Фернандо Белаунде Терри (р. 1912) — президент Перу в 1963–1968 и 1980–1985 гг.

В самом деле, позиции реформаторов никогда не бывают столь сильными, как тогда, когда они ссылаются на необходимость сохранения мира в стране. Сознание этой необходимости привлекает на сторону реформ консерваторов, заинтересованных в подержании порядка. С первых дней правления Варгаса [51] в 1930-е гг. бразильская элита часто цитировала фразу: «Мы должны совершить революцию прежде, чем ее совершит народ». После беспорядков в Бирмингеме в 1963 г. президент Кеннеди заявил, что принятие билля о гражданских правах было необходимо, чтобы «перенести борьбу с улиц в суды». Непринятие билля, предупреждал Кеннеди, приведет к «непрекращающимся, если не растущим, расовым столкновениям, в ходе которых лидерство с обеих сторон неизбежно перейдет из рук разумных и ответственных людей в руки носителей ненависти и насилия». Подкрепленные такими аргументами, как расовые беспорядки и расовое насилие, предсказания, подобные этому, побуждали даже консервативных республиканцев и демократов поддержать законодательство о гражданских правах.

51

Жетулиу Дорнелис Варгас (1883–1954) — президент Бразилии в 1930–1945 и 1951–1954 гг.
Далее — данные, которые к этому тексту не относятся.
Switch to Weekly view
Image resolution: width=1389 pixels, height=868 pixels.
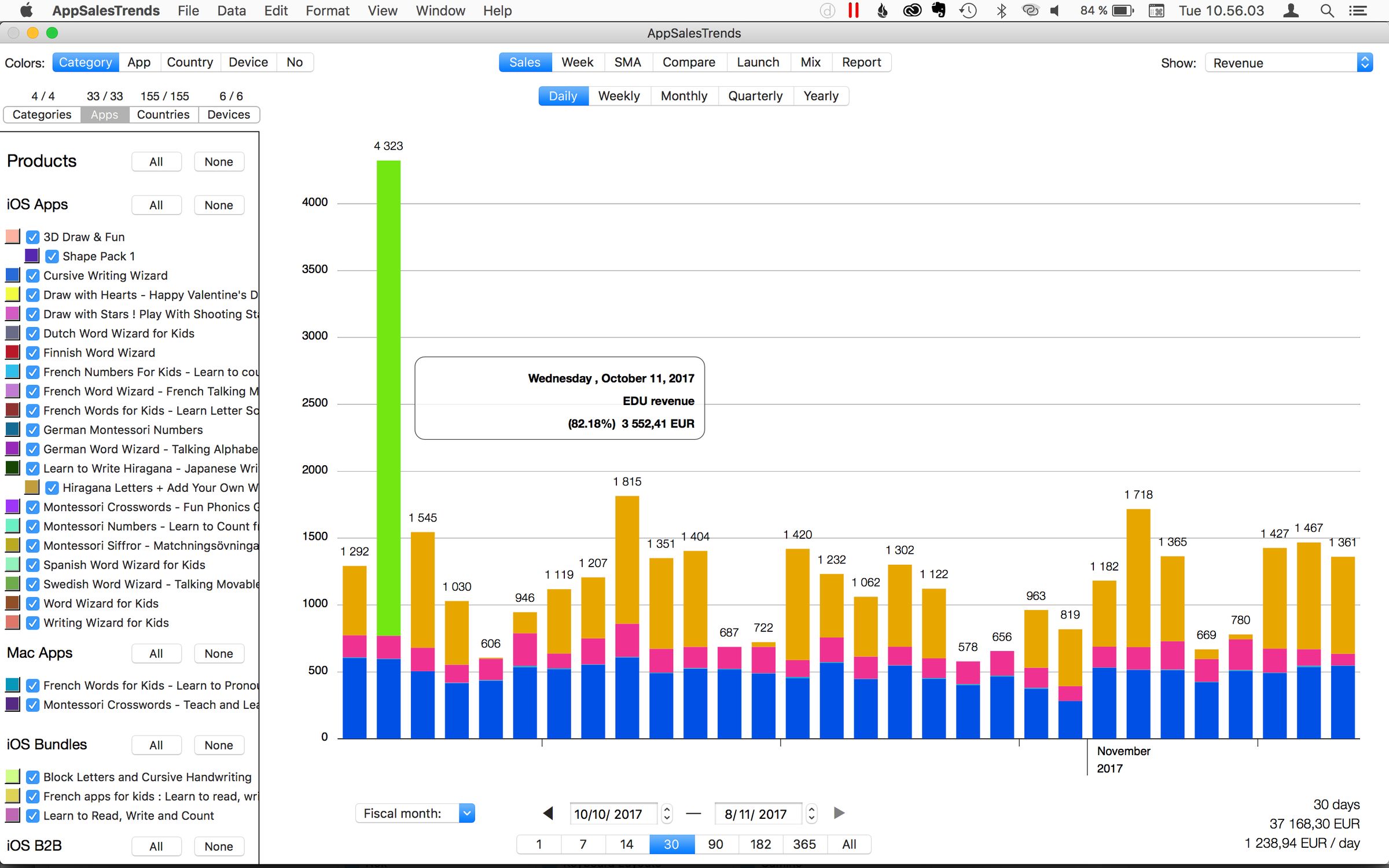619,95
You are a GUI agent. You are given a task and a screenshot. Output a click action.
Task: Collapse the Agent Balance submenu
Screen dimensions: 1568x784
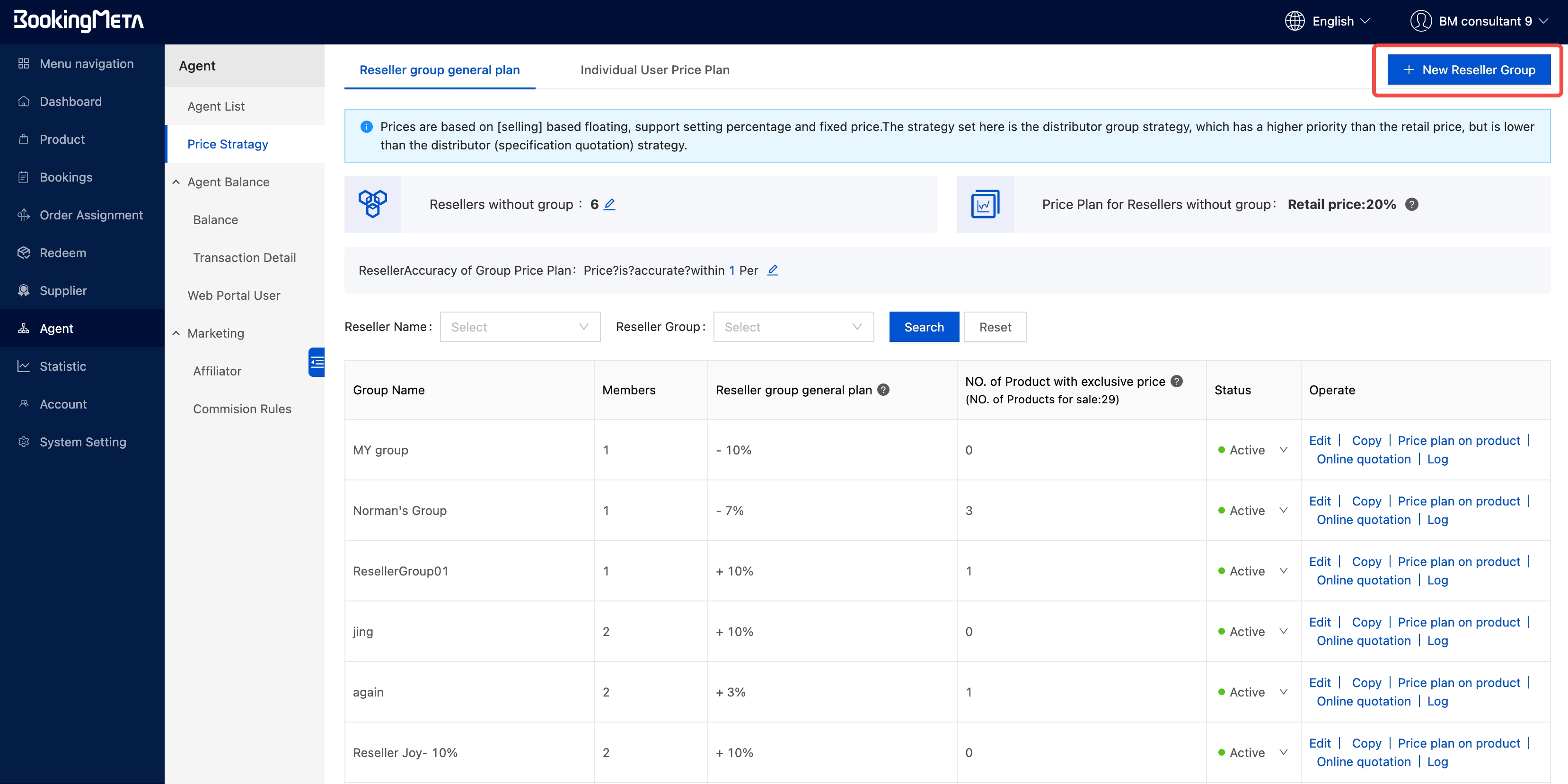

Та эффективность, с которой насилие и беспорядки выступают в роли стимуляторов реформ, не вытекают, однако, из сущности самого насилия. Не насилие само по себе, а, скорее, шок и ощущение новизны, связанные с применением незнакомого или необычного политического метода, служат делу проведения реформы. Именно видимая готовность общественной группы выйти за пределы принятых форм действия придает убедительность ее требованиям. Фактически такие действия связаны с диверсификацией политических методов и угрозой для существующих политической организации и процедур. Бунты и насилие, например, были обычным явлением в Англии в начале XIX в. Однако масштабы и напряженность насильственных действий в 1831 г. были внове. Комментируя бунты в Ноттингеме и Дерби, Мельбурн [52] отмечал: «Такие проявления насилия и ярости являются, как я полагаю, чем-то совершенно новым и беспрецедентным в этой стране; по крайней мере, я не припомню, чтобы когда-либо слышал о нападениях на дома, их разграблении и поджогах во время волнений, происходивших когда-либо в прошлом» 16 . Именно беспрецедентный характер насилия и побудил Мельбурна приступить к реформам. Точно так же в США сидячие забастовки 1930-х и сидячие демонстрации против дискриминации 1960-х были теми новыми тактиками, сама новизна которых подчеркивала серьезность требований, выдвигавшихся соответственно рабочими и неграми. Обычным явлением бунты и демонстрации были в Южном Вьетнаме в 1963 г. Однако самосожжение буддийских монахов отражало рост масштабов насилия, который, несомненно, сыграл значительную роль, склонив американских чиновников и вьетнамских офицеров к выводу о необходимости изменения режима.

52

Уильям Лэм, виконт Мельбурн (1779–1848) — премьер-министр Англии в 1834 и 1835–1841 гг.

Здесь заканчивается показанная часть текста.